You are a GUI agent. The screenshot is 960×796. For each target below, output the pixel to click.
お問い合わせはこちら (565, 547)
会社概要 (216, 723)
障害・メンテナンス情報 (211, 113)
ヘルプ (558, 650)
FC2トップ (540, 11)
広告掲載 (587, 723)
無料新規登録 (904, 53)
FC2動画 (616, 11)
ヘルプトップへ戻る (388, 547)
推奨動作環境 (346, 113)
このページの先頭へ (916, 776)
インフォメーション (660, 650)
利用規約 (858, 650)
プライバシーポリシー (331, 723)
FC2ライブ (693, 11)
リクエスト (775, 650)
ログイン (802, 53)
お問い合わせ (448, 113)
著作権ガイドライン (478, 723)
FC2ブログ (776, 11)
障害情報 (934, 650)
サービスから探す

_____

Exercise aim - Render every entry above as a Markdown table with the columns "Row" and "Entry line". Number each line in the Row column and omit blank lines.

Output for this task -
| Row | Entry line |
|---|---|
| 1 | You are a GUI agent. The screenshot is 960×796. For each target below, output the pixel to click. |
| 2 | お問い合わせはこちら (565, 547) |
| 3 | 会社概要 (216, 723) |
| 4 | 障害・メンテナンス情報 (211, 113) |
| 5 | ヘルプ (558, 650) |
| 6 | FC2トップ (540, 11) |
| 7 | 広告掲載 (587, 723) |
| 8 | 無料新規登録 (904, 53) |
| 9 | FC2動画 (616, 11) |
| 10 | ヘルプトップへ戻る (388, 547) |
| 11 | 推奨動作環境 (346, 113) |
| 12 | このページの先頭へ (916, 776) |
| 13 | インフォメーション (660, 650) |
| 14 | 利用規約 (858, 650) |
| 15 | プライバシーポリシー (331, 723) |
| 16 | FC2ライブ (693, 11) |
| 17 | リクエスト (775, 650) |
| 18 | ログイン (802, 53) |
| 19 | お問い合わせ (448, 113) |
| 20 | 著作権ガイドライン (478, 723) |
| 21 | FC2ブログ (776, 11) |
| 22 | 障害情報 (934, 650) |
| 23 | サービスから探す |